§ Document passage
____________________
Internal development and corporate acquisitions have made GE Medical Systems (GEMS; Waukesha, WI) a major player in every market segment within the radiology sector. It is also a serious contender in such outside areas as patient monitors, which the company has lumped under the healthcare information technologies unit that it forged in 2000.

GEMS brings in about $8 billion per year, which amazingly amounts to a drop in the bucket compared to the $130 billion in revenues garnered each year by all of GE. In fact, GE has such a diverse array of products in its portfolio that some investors refer to the company as being its own index fund.

While it may seem that the medical business could easily get lost in such a massive portfolio, nothing could be further from the truth. GE Medical Systems is more than the accumulation of its annual revenues—more than a small fish in a big corporate pond. GEMS is uniquely tied into the political structure of GE. The company served as a springboard for GE's current chairman and CEO, Jeffrey Immelt, to succeed long-time leader Jack Welch. During the nearly three years he spent guiding GEMS, Immelt set a double-digit growth pace that his successor, Joe Hogan, now must try to maintain, despite less than ideal general market conditions.

Procedure volumes for medical imaging have shown steady growth. Source: IMV Medical Information Division.

Hogan is buoyed by the consensus among medical imaging executives that imaging equipment doesn't follow the general rules of macroeconomics. Historically, the sector has been insulated from forces that would otherwise dissuade customers from buying equipment. Over the past decade, the demand for medical imaging procedures has steadily risen in every modality (see figure).

Over the short term, however, increases in equipment productivity could create overcapacity within the installed base that could absorb rising demand. Even more ominous is the heavy reliance of revenues on magnetic resonance imaging, computed tomography, and diagnostic ultrasound. The revenues brought in by each of these three product types vastly overshadow those of other modalities in GE's offerings, including radiography, nuclear medicine, cardiac catheterization, and x-ray angiography.
____________________
§ Exercise data
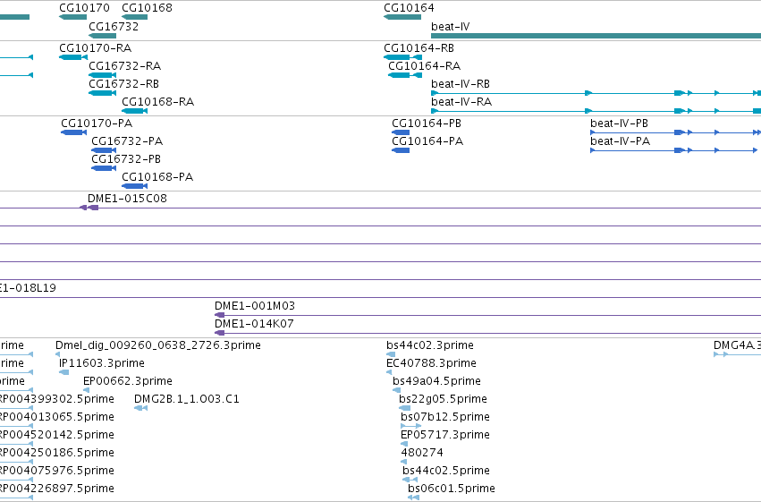Select the CG16732-RB transcript feature
Image resolution: width=761 pixels, height=502 pixels.
click(103, 93)
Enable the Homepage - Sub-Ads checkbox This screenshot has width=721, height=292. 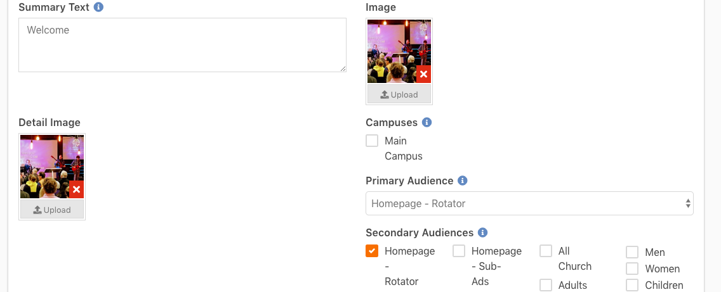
____________________
§ Exercise A
From the passage on GE Medical Systems, list every medical imaging modality or product type it names in the final paragraph.
§ Exercise B
Write the next paragraph of the passage on GE Medical Systems, picking up after its final sentence.

§ Final answer A
magnetic resonance imaging, computed tomography, diagnostic ultrasound, radiography, nuclear medicine, cardiac catheterization, x-ray angiography

§ Final answer B
The challenge for Hogan is to bolster demand for imaging products by coming up with equipment that supports novel clinical applications. Initiatives begun under Immelt and his predecessors promise to do just that.

GEMS is aggressively marketing cardiac catheterization, radiography, and mammography systems based on digital sensors that could provide novel insights into disease processes. Earlier this year the company released the Discovery LS, a single machine that combines two distinct modalities—CT, which provides anatomic reference points, and positron emission tomography (PET), which takes pictures of metabolic functions. Hogan and colleagues framed the system as providing the means for earlier and more-accurate diagnoses of cancer, and more-effective monitoring of patient response to new anticancer drugs.

For these reasons, GEMS holds a special place in the GE family of companies, one that will not likely be dislodged any time soon. If anything, the past direct involvement in GEMS of GE's new chairman and CEO will enhance this potential and elevate the medical equipment business to new heights.